Abstract
Introduction: The angiotensin II type 1 receptor (AT1R) blockers play a crucial role in mediating inflammatory responses, and their blockade has emerged as a potential therapeutic strategy for mitigating sepsis-related organ damage, especially the liver. Fimasartan, a novel AT1R antagonist, has shown promise in preclinical studies for its anti-inflammatory properties and ability to improve survival in murine models of sepsis.
Objectives: This study aimed to explore the therapeutic potential of fimasartan in mitigating liver injury within a murine sepsis model.
Materials and Methods: This experimental study investigated the effects of fimasartan on sepsis-induced liver injury in 24 male albino Swiss mice, divided into four groups: Sham (laparotomy without cecal ligation and puncture [CLP]), CLP (cecal ligation and puncture to induce sepsis), vehicle (received dimethyl sulfoxide [DMSO]), and fimasartan-treated (received 3 mg/kg fimasartan intraperitoneal one hour before CLP). After 24 hours, the mice were sacrificed, and blood samples were analyzed for aspartate aminotransferase (AST), alanine aminotransferase (ALT), and macrophage migration inhibitory factor (MIF) levels, while liver tissues were examined for biomarkers including intercellular adhesion molecule-1 (ICAM-1), interleukin-6 (IL-6), caspase-11, microtubule-associated protein 1A/1B-light chain 3 (LC3), malondialdehyde (MDA), superoxide dismutase (SOD), and Wnt/β-catenin genes. Histopathological analysis of liver tissues was also performed. The results were compared across groups to assess the therapeutic potential of fimasartan in mitigating sepsis-induced liver injury.
Results: The results demonstrated that following the CLP procedure, liver indicators such as ALT, AST, IL-6, ICAM-1, MIF, MDA, caspase-11, and liver injury scores were significantly elevated compared to the sham group. In contrast, treatment with fimasartan resulted in a marked reduction of these elevated levels compared to the CLP group. Additionally, CLP induction led to a significant decrease in hepatic levels of LC3, SOD, and Wnt/β-catenin signaling activity relative to the sham-operated controls. However, administration of fimasartan significantly reversed these reductions, highlighting its potential protective effects on liver function in sepsis.

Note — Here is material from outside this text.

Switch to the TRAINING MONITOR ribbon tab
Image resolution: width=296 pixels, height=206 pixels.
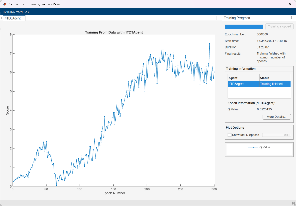point(15,12)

Conclusion: Fimasartan demonstrated significant hepatoprotective effects in sepsis-induced liver injury. These findings suggest that fimasartan, an established angiotensin II receptor blocker already approved for hypertension management, could potentially be repurposed as an adjunctive therapy for patients with sepsis to mitigate liver dysfunction, a major contributor to sepsis mortality. Given the current limited therapeutic options for sepsis-induced organ damage, fimasartan represents a promising candidate for clinical trials, particularly in septic patients with early signs of liver involvement.